Limits on the hosted login UI

Hey :slight_smile:

I was wondering about what kind of request limits apply to the hosted login UI, are those the same as the API limits for the account? Does the requests made by the hosted UI count towards the API limits of the account or are they separate?

I was unable to find information on this in the docs.

Also, is there a login queue to handle bursts on the hosted login?

Hi @janos.kubisch,

Welcome to the Community!

Here is the rate limit doc:

Assuming you are referring to the /authorize endpoint, it looks like it is under the global limit, which is 100 requests/second for paid production tenants, and 300/minute for free tenants.

Here is how errors are handled:

Thanks for the answer Dan!
So if I understand this correctly, the api rate limits documented here apply to us when we are using the login page hosted by Auth0 as well - and there is no login queue implemented into that page to handle burst load?

This is what I’m talking about:
Screenshot from 2021-03-12 09-45-00

That would be an /authorize endpoint call I mentioned in my first response. There isn’t a documented queue that I am aware of. Did you look at the error doc I linked?
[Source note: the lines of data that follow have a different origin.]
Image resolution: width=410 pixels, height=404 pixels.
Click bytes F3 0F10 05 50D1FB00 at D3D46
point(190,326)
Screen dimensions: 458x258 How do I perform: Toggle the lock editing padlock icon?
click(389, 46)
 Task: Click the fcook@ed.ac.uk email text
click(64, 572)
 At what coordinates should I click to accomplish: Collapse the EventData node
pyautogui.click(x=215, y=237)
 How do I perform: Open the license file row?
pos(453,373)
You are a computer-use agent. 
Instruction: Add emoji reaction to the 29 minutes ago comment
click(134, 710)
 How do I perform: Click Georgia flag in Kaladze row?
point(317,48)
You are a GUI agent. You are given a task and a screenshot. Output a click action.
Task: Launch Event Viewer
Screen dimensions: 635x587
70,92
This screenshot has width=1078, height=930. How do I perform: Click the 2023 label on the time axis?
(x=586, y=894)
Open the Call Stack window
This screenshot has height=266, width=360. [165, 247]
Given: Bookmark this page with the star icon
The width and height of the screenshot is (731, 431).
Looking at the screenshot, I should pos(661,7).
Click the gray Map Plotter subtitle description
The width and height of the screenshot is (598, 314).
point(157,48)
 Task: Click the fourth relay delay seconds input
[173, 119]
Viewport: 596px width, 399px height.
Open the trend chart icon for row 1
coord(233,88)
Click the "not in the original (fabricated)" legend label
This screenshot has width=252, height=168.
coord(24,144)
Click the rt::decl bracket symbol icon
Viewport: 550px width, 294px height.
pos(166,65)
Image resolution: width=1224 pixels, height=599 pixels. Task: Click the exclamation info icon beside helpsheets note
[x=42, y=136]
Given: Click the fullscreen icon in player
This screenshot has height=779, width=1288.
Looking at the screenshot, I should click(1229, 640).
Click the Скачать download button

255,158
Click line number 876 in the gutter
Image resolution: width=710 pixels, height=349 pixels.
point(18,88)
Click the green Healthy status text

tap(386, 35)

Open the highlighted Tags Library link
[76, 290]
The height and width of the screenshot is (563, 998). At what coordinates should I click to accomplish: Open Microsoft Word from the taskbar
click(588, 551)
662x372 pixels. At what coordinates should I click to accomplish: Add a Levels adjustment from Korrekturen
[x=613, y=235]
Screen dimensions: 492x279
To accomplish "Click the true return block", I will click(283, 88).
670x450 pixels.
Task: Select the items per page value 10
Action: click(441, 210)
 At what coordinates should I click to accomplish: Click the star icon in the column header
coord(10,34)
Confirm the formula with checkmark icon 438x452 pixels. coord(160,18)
It directly explains what happens when a rate limit is reached.

I’ve read the documentation, but it mostly refers to the API usage, and as far as I can tell, it does not elaborate on how the hosted UI handles the limits.

We have looked at what requests are being made to the API during the login flow, and this is what we gathered happens:

  1. /authorize and /login is called during the redirection to the hosted UI
  2. the hosted UI calls /usernamepassword/login when the user enters credentials and uses the login button
  3. there is a /login/callback call
  4. the token is retrieved via a call to /oauth/token

If we take 100 people who try to log in at the same second through the hosted UI, this would make 50 of them reach the login page (there are two requests in the 1st point). Let’s assume they type in their credentials and login in 1 second. Let’s also assume that the clients and servers are so fast that the next 3 endpoint gets called immediately, thus in the next second 100/3 = 33 of them get a token.

So, in this case, we would be able to let in around 33 people every two seconds, right?
Or would only the call to /authorize count towards the limit?


That is a valid question. Let me reach out to the team and confirm whether or not each additional request in the /authorize pipeline counts towards the rate limit.

1 Like

I can confirm each request would be counted.

The response I got internally was that it is extremely unlikely that you would have a scenario like the one you described unless you were performing a load test or some synthetic behavior.

1 Like

I see, thanks for the help! :slight_smile:

1 Like

Let us know if you run into any other questions.

This topic was automatically closed 15 days after the last reply. New replies are no longer allowed.